Honestly, I don't know. I'm very back and forth on how I feel about online spaces discussing mental health. Yes, the more people that talk about it the better. But, for example, people write about certain remedies, medications or methods to "fight" sickness when it comes to a cold. They'll discuss all the terrible symptoms that can come about, and will prepare months in advance to make sure that flu season isn't too damaging to society.

But when it comes to mental health, (not to say that a cold is anywhere near comparable to the severity of a mental illness), I feel as though people always try to keep it "cookie-cutter" and "safe." People share common remedies as opposed to realistic and innovative ways to cope with mental health. There's just a lot of gaps I think people miss when discussing mental health that I plan to fill.

#Imwithyou is a mental health movement that brings forward a wide range of information.

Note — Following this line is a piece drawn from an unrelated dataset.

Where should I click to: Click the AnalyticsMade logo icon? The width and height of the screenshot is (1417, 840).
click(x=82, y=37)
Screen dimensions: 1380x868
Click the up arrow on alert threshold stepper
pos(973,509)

So far, every single person that has been apart of my mental health movement has experienced a mental illness or struggled with their mental health at some point. And that sense of relatability can be very reassuring for some. (" For us, by us.")

Is there anything you'd like to see change about the way we discuss mental health?

In general, I love how consistent magazines have been with spreading awareness about mental health. It is great to see that our voices are being acknowledged and taken into consideration. I love how much attention it is receiving, and pray that when the uproar on social media dies down that these same platforms will continuously speak about the importance of mental health.

Related | The Instagram Star Using Social Media to Talk About Mental Health

How do you practice self-care and self-healing yourself? What are some of your favorite resources?

The most beneficial self-care routine that I do daily is forcing myself into situations that lead me to face something that I struggle with, in regards to mental illness. So, a symptom that comes with manic depressive disorder is paranoia; I can become really overwhelmed if there are a lot of people around me that I do not know or understand. It sometimes develops into something that is out of my control, and I dismiss myself from the situation. As result of that, weekly, I try to surround myself with more people (like friends or family) to try to break out of the anxiousness that I get from being in situations outside of myself.

Also, I learned to put my phone down in beautiful moments — like being able to dance or walk the streets of NYC when I visit and just embrace the moment. I always find myself seeking involvement in activities that make me feel alive and present. With manic depressive disorder, I feel sad and hopeless for most of my days but I do have days that are beautiful — so I take advantage of them.

Along with many other things, I think it's essential for anyone trying to keep their mental health under control to figure out what's best for THEM. Some healing and coping mechanisms that work for others may not work for you. Like I tell my friends all the time — you have to step outside yourself to see what the problem really is and thus, what its source is. Then after that, it's a continuous journey from there on out. Overall, my top three self-healing tactics are to allow vulnerability, be conscious of the things that I do, say and feel, and also take each day a step at a time.